Leonie Benesch dans le rôle de Carla Nowak dans le film "La salle des profs" d'Ilker Çatak. [Sony Pictures Classics - Judith Kaufmann]
Débat cinéma autour du film "La salle des profs" d'Ilker Çatak / Vertigo / 4 min. / le 7 février 2024
Confrontée à une série de vols au sein de son collège, une enseignante cherche à débusquer les vrais coupables dans un cadre scolaire dominé par la suspicion et la délation. A voir depuis le 7 février, "La salle des profs" d'Ilker Çatak est un formidable drame social, aussi intense qu’un thriller.

Les films sur le milieu scolaire, c’est un genre en soi. On ne compte plus les longs métrages français situés dans l’enceinte de lycées, symboles de l’état plus ou moins délétère des valeurs républicaines. Récemment, "Un métier sérieux", auquel on pourra ajouter "Entre les murs", "La lutte des classes", "Ça commence aujourd’hui", "Être et avoir" et bien d’autres.

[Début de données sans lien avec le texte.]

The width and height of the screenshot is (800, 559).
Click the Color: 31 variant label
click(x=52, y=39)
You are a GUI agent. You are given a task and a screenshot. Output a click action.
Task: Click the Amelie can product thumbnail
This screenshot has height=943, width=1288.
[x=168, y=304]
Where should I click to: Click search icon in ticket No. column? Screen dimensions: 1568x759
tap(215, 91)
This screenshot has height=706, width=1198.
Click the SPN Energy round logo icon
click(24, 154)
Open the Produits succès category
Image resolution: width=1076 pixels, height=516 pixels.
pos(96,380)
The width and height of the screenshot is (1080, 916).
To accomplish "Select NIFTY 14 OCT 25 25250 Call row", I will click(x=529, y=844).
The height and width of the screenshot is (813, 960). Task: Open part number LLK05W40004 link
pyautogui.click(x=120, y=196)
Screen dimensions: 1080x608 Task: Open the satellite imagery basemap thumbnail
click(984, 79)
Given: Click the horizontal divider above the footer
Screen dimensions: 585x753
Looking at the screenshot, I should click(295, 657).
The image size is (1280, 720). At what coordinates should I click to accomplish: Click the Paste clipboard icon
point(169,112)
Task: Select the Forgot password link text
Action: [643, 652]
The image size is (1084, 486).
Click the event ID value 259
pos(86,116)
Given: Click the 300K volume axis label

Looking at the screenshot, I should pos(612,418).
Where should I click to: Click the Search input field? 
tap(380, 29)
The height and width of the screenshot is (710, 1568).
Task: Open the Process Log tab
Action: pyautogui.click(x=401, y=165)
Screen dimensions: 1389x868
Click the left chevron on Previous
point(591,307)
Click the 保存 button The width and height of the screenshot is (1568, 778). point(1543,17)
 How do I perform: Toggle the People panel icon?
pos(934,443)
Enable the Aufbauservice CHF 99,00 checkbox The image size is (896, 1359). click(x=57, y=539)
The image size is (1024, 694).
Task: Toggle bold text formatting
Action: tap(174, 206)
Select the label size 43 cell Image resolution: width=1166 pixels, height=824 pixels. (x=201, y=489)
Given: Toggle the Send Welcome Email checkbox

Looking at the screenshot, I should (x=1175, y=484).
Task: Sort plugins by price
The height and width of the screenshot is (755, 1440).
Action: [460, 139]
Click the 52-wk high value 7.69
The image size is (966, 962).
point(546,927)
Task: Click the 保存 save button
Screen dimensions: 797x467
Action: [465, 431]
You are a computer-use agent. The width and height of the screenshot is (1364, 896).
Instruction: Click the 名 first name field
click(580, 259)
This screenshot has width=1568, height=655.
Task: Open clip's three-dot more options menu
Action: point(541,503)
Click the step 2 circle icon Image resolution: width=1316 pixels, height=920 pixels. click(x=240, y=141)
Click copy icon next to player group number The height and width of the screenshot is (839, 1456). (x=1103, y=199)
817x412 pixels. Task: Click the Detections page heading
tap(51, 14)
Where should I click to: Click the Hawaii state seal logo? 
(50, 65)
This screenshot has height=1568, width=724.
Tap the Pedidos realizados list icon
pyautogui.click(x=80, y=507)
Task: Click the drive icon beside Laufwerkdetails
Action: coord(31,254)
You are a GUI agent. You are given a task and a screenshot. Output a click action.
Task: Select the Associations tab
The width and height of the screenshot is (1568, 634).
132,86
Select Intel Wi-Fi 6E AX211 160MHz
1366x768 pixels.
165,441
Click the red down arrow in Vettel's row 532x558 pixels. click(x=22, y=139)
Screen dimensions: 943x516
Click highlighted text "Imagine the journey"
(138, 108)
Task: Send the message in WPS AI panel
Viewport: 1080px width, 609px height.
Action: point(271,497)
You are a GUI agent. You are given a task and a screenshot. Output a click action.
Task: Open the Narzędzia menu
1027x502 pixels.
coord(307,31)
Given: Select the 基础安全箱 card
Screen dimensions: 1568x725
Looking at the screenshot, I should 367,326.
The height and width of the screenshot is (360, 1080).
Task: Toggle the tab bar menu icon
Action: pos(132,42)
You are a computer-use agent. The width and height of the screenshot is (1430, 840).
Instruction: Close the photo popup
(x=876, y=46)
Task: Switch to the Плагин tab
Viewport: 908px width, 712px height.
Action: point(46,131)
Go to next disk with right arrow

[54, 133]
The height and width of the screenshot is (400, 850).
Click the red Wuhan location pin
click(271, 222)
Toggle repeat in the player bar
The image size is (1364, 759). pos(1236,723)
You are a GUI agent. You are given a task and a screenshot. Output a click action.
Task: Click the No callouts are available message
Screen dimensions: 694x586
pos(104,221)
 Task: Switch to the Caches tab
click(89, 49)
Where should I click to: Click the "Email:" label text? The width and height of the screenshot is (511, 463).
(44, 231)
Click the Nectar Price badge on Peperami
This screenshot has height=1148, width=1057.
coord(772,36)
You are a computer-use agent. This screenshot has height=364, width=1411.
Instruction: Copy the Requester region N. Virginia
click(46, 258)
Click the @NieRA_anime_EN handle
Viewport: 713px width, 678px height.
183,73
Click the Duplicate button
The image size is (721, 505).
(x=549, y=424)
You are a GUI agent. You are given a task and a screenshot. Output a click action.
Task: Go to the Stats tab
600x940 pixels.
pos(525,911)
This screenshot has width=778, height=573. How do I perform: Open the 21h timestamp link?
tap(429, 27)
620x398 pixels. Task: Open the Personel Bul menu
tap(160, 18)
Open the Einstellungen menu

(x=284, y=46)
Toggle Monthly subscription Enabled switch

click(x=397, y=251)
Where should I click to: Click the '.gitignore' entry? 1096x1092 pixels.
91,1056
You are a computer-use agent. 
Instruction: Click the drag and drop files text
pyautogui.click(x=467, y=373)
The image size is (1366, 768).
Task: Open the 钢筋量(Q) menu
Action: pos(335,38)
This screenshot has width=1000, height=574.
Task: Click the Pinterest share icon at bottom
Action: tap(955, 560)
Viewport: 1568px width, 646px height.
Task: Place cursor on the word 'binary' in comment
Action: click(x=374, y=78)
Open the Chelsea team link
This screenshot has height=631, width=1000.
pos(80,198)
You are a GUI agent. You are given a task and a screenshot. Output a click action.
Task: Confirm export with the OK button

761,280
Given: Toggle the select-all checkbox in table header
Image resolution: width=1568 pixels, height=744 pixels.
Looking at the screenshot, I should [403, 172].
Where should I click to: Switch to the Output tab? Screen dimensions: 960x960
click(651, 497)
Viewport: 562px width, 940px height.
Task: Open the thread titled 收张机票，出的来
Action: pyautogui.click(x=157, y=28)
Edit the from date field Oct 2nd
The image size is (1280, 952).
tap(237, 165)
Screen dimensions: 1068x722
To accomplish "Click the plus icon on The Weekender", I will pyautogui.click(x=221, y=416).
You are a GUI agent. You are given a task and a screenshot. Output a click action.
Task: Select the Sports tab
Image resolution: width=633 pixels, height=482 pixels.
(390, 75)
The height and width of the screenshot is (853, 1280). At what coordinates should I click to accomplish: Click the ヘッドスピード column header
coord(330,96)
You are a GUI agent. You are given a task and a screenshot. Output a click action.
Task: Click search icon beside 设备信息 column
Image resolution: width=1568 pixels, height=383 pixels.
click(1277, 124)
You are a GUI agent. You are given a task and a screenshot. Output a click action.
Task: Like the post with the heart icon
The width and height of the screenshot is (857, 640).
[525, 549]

Sans vouloir ranimer les vieilles querelles franco-allemandes, on avoue notre soulagement à voir enfin un film hors de l'Hexagone poser un regard neuf sur cette question. D’autant plus que "La salle des profs" réalisé par Ilker Çatak emprunte une voie moins balisée, où il ne s’agit pas tant de pointer les problèmes entre profs et élèves que d’épingler un système de suspicion et de délation généralisé.

L’ombre d’un doute

Le récit démarre avec une série de larcins qui touche une école allemande. Pratiquant une politique de tolérance zéro, l’établissement autorise sa directrice à interroger deux élèves, poussés à dénoncer d’autres camarades. Carla Nowak (exceptionnelle Leonie Benesch) assiste à la scène, impuissante.

Professeur de mathématiques et d’éducation physique, elle réprouve les méthodes employées. Mais lorsque la webcam de son ordinateur saisit une personne en train de voler son portefeuille dans sa veste, alors qu’elle s’est absentée, Carla soupçonne la secrétaire du collège et la confronte. Cette dernière nie farouchement et l’affaire prend une proportion qui échappe au contrôle de Carla, bientôt seule contre ses collègues, les parents et les élèves.

>> A voir, le débat cinéma de Vertigo consacré au film "La salle des profs" :

Le débat cinéma: "La salle des profs" d'Ilker Çatak
Le débat cinéma: "La salle des profs" d'Ilker Çatak / Vertigo / 4 min. / le 8 février 2024

Digne d’un thriller paranoïaque

Maîtrisant avec brio le crescendo dramaturgique de son film, le cinéaste Ilker Çatak adopte une mise scène qui joue autant du sentiment d’urgence, accentué par une caméra à l’épaule soudée à l’héroïne, que d’un resserrement de l’espace et du cadre même (en format carré). En résultent une sensation d’étouffement et de malaise assez inouïe ainsi qu’une tension digne d’un thriller paranoïaque.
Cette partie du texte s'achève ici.